#### [Brief]
What is needed is an exact reproduction of the lines from the one that contains "Screen dimensions: 1942x1019" through the end of the data, both included and nothing else, with pictures omitted.

The records: Begin

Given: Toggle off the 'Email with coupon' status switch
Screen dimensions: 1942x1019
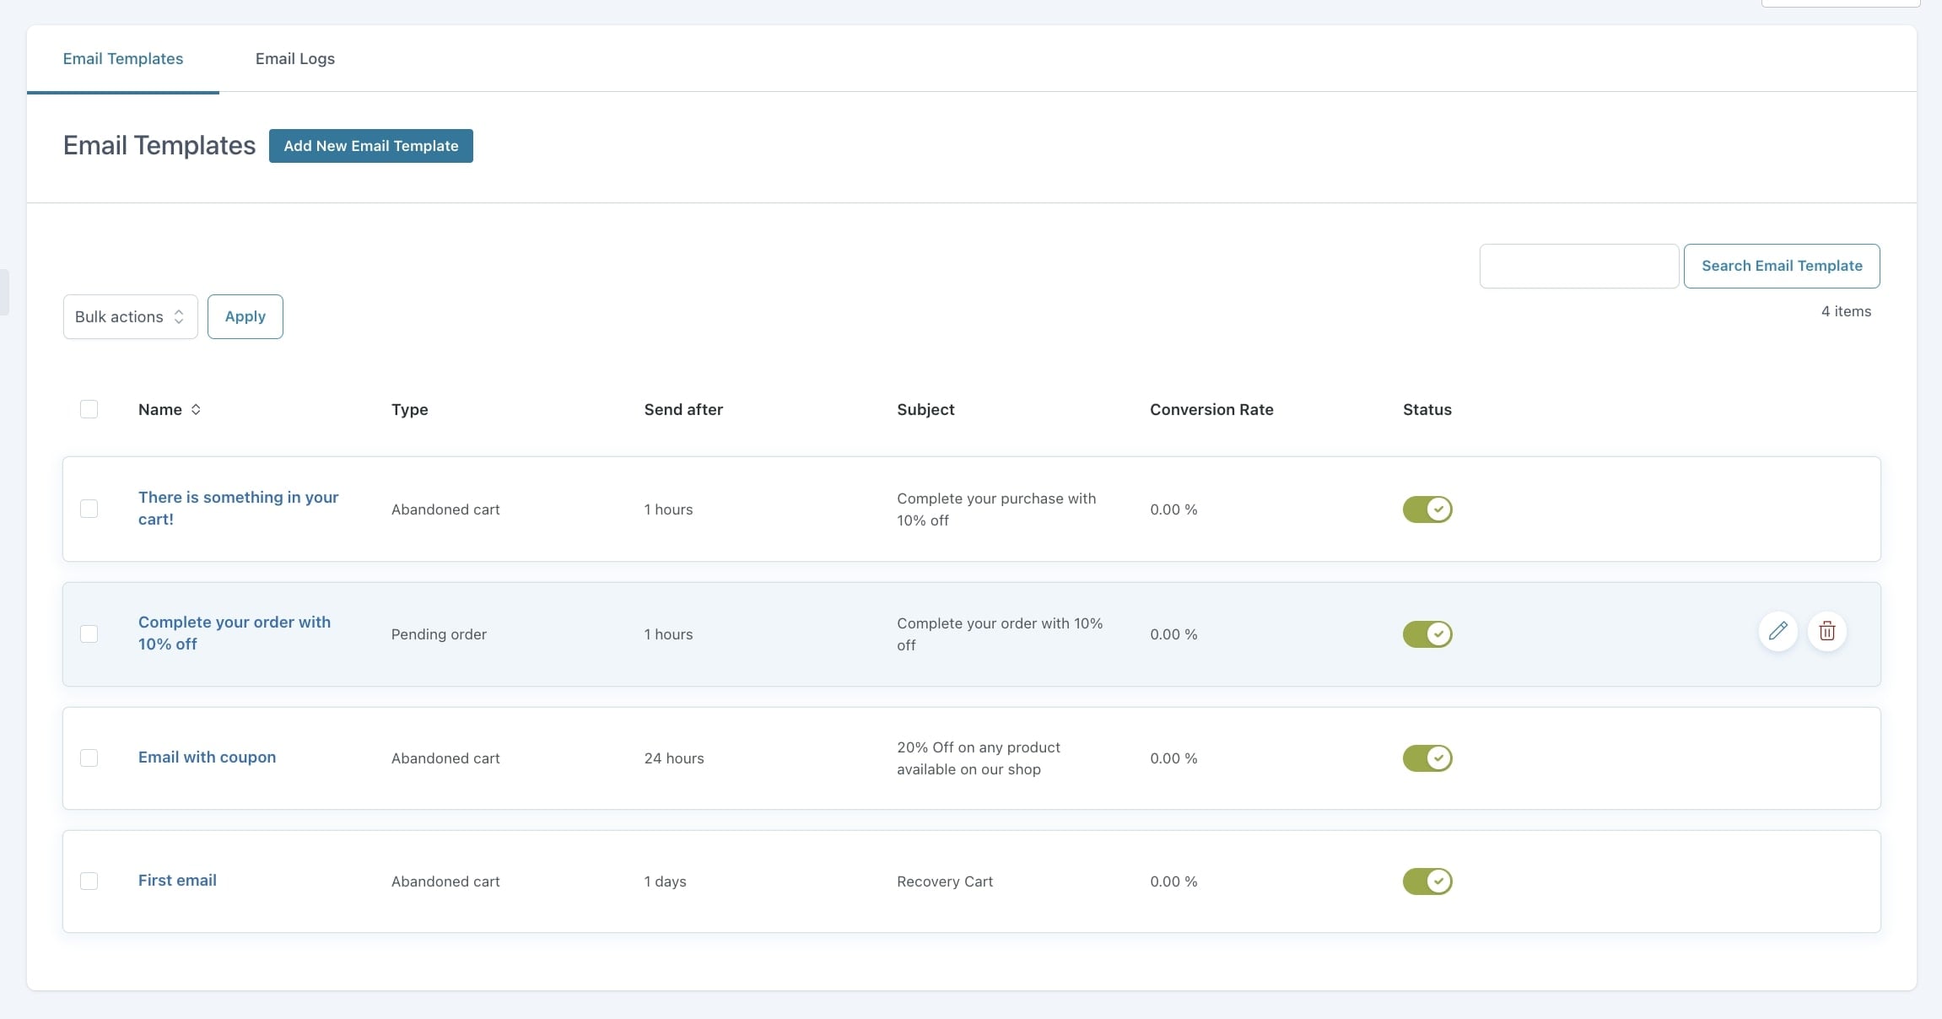Looking at the screenshot, I should coord(1427,758).
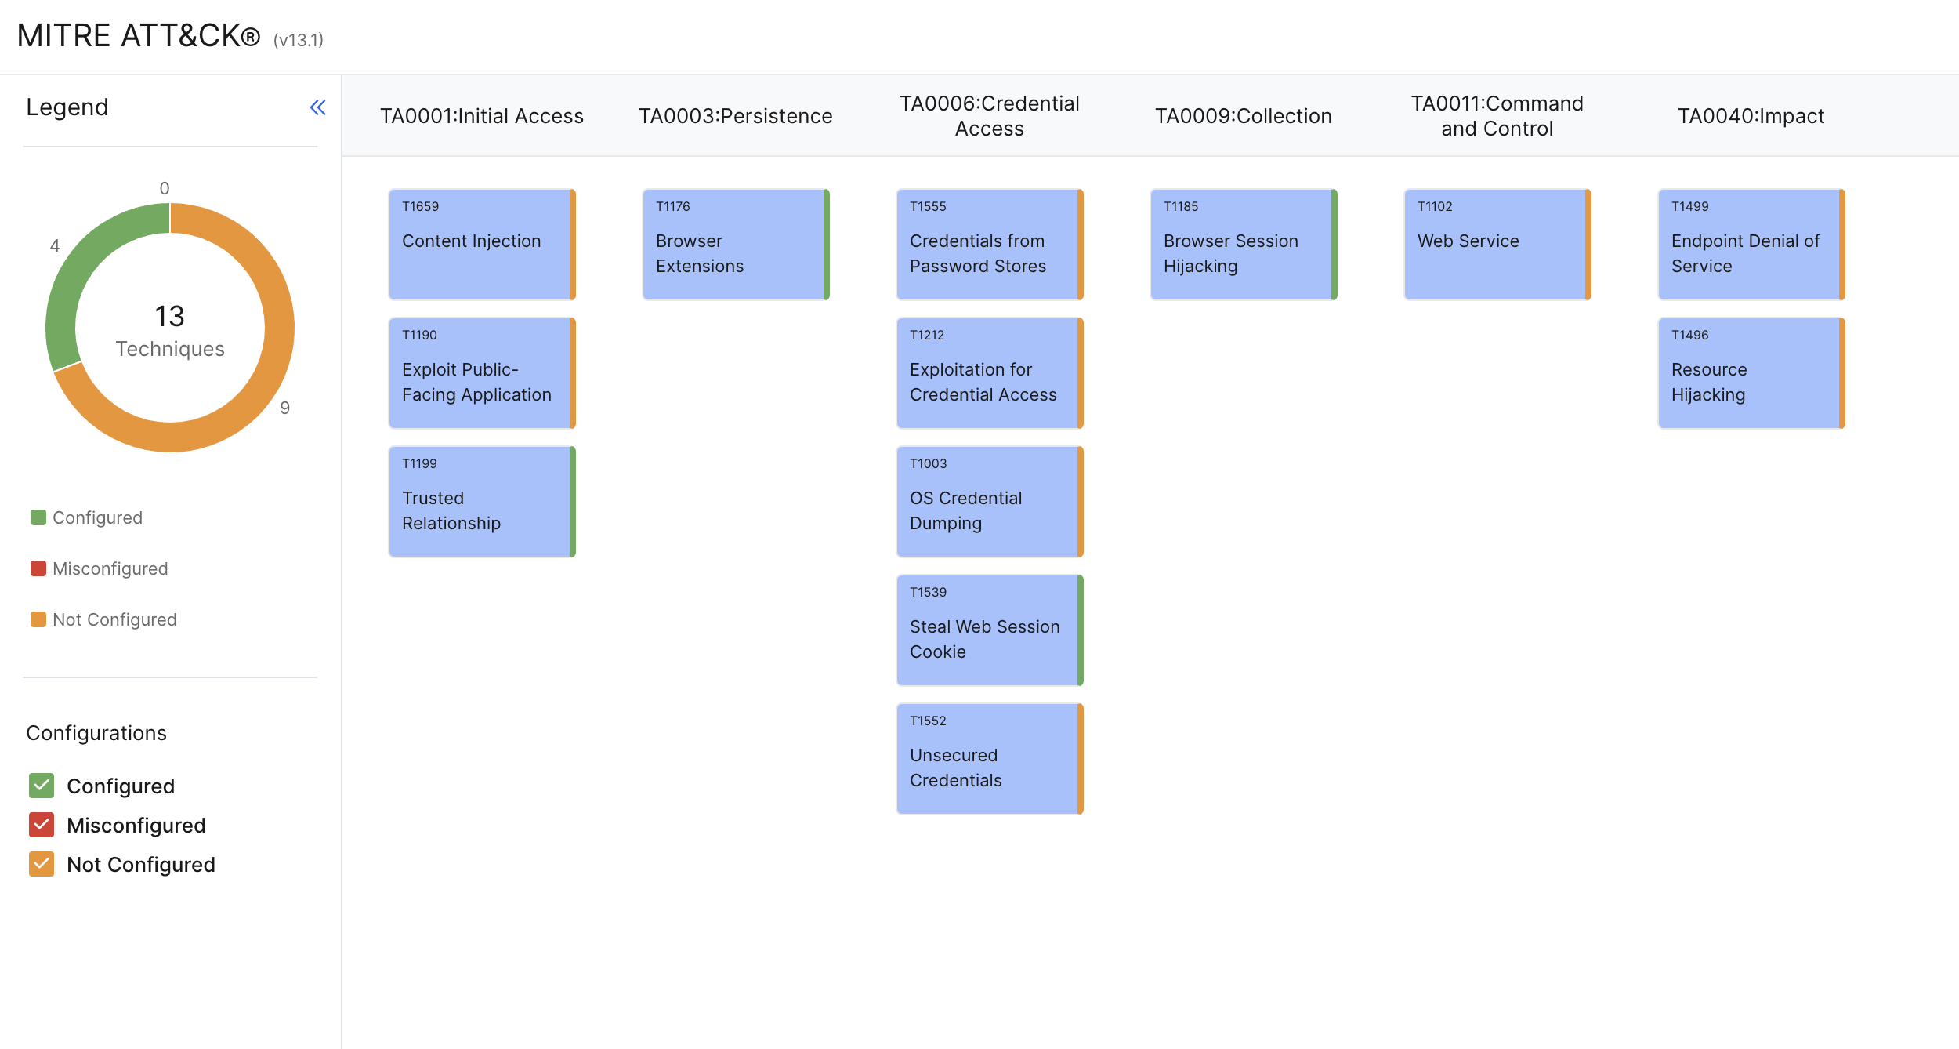Image resolution: width=1959 pixels, height=1049 pixels.
Task: Toggle the Not Configured checkbox
Action: 42,864
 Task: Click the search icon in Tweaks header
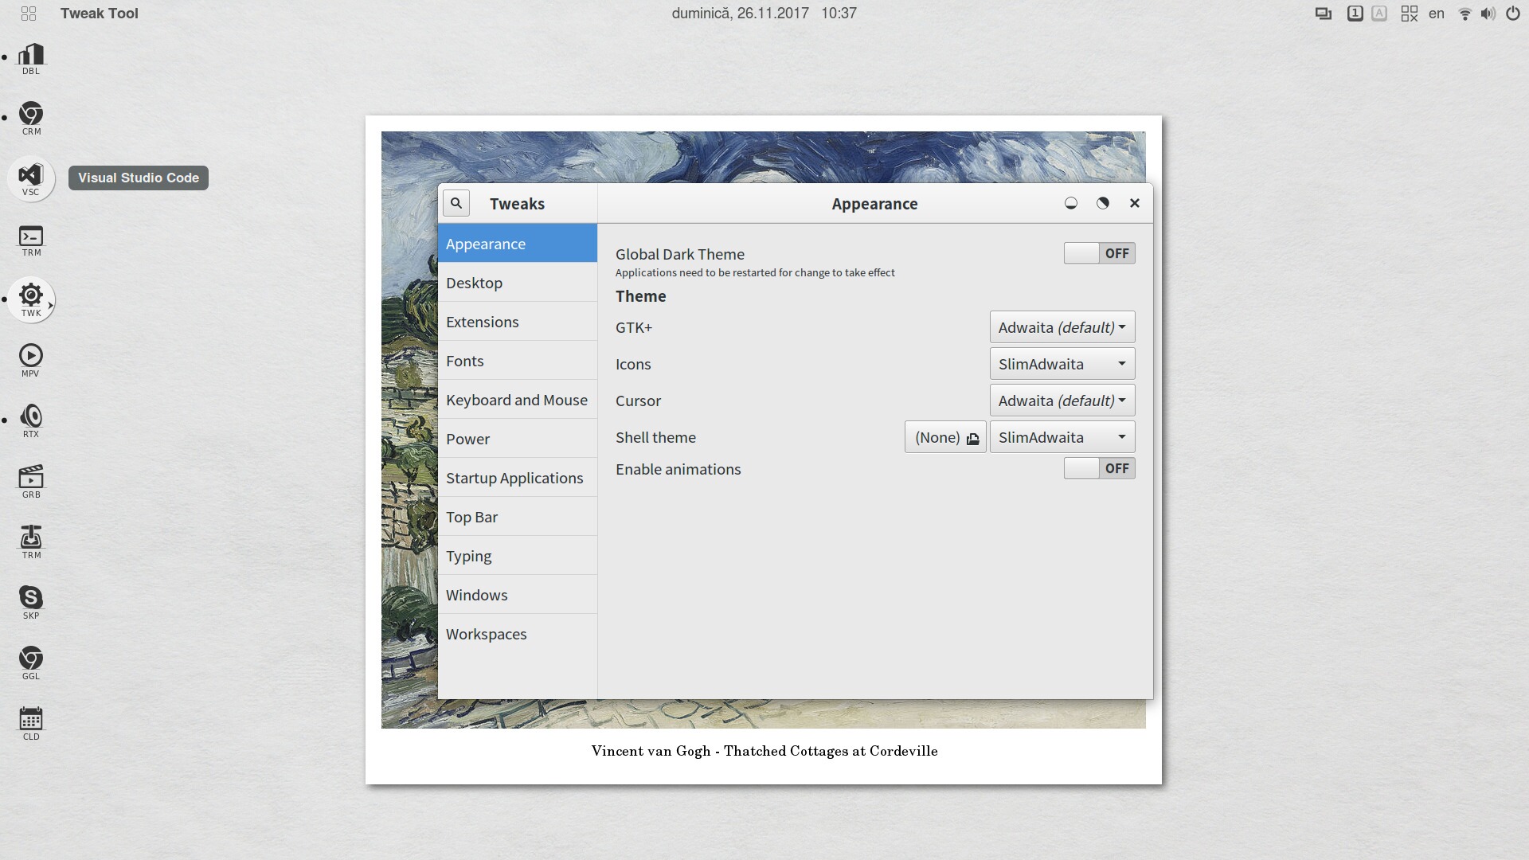456,203
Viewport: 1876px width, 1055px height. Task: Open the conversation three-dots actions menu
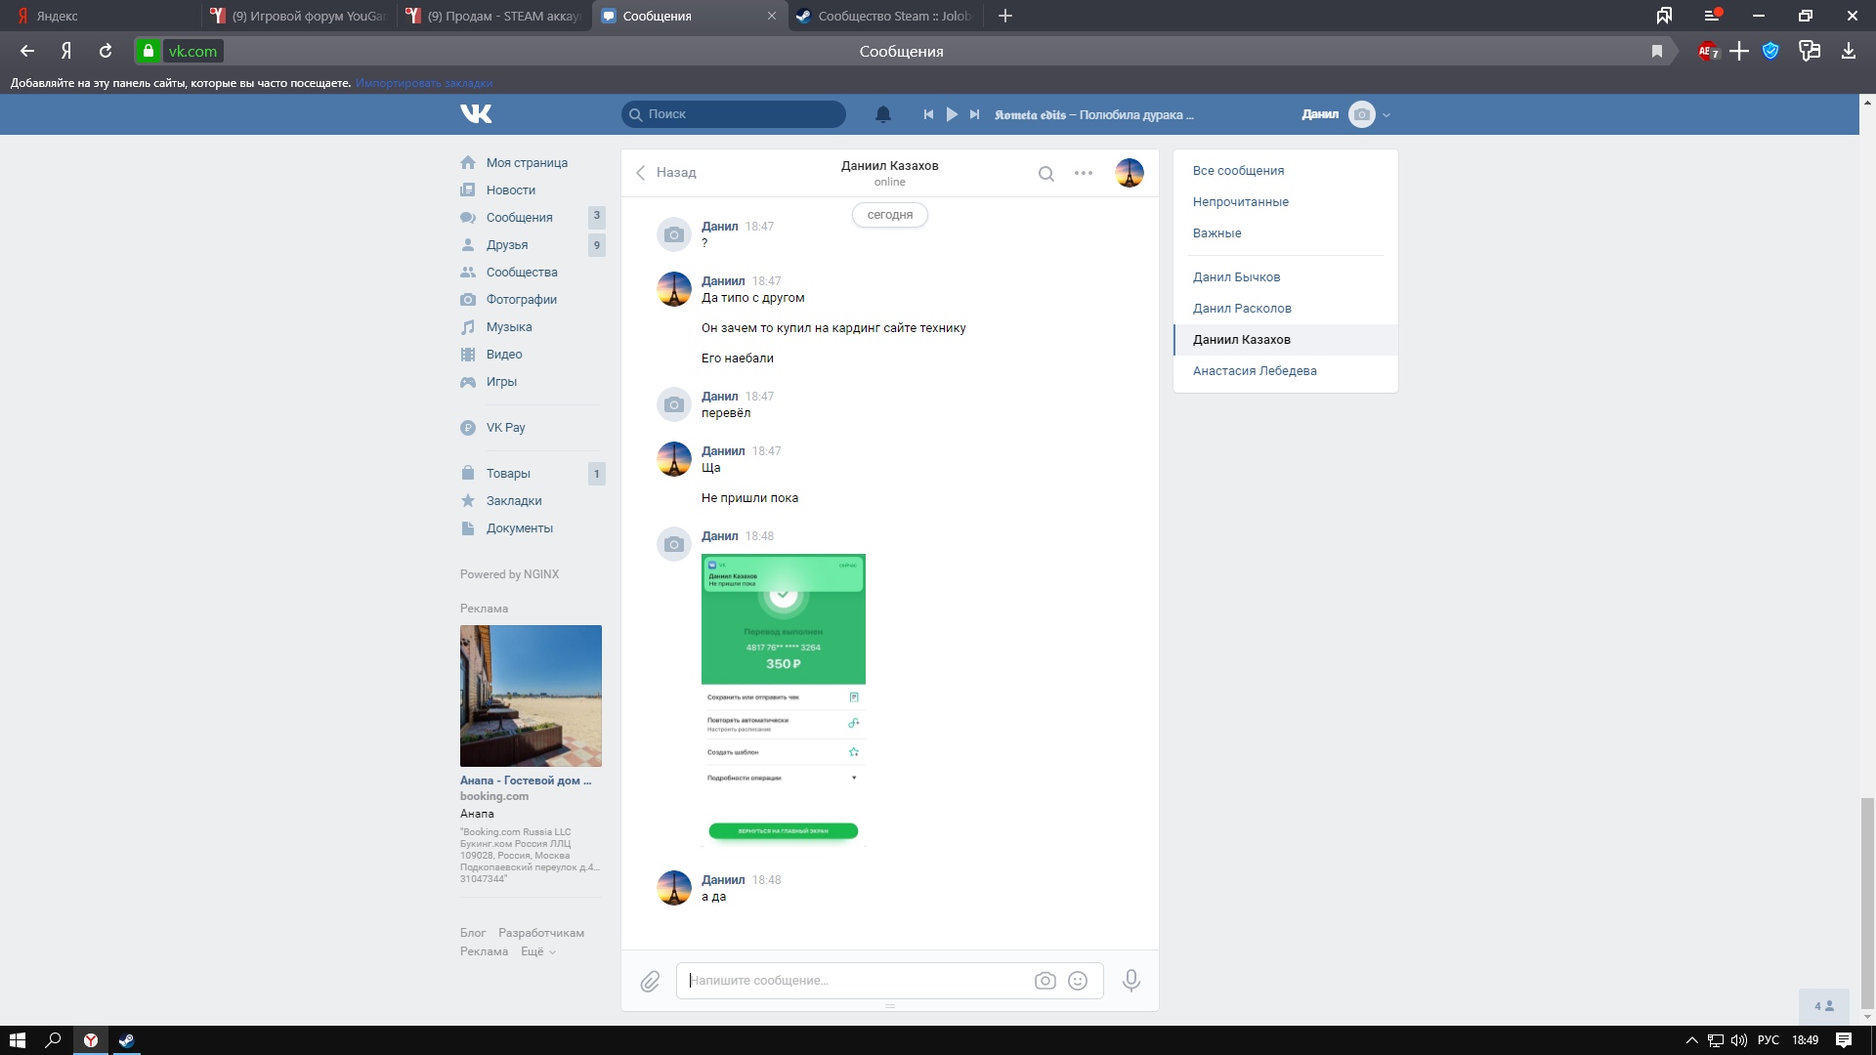coord(1083,173)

The records: End

#### [Written reply]
Screen dimensions: 1942x1019
Looking at the screenshot, I should coord(1427,758).
Image resolution: width=1959 pixels, height=1049 pixels.
Task: Toggle the Not Configured checkbox
Action: 42,864
 Task: Click the search icon in Tweaks header
456,203
Viewport: 1876px width, 1055px height. Task: Open the conversation three-dots actions menu
coord(1083,173)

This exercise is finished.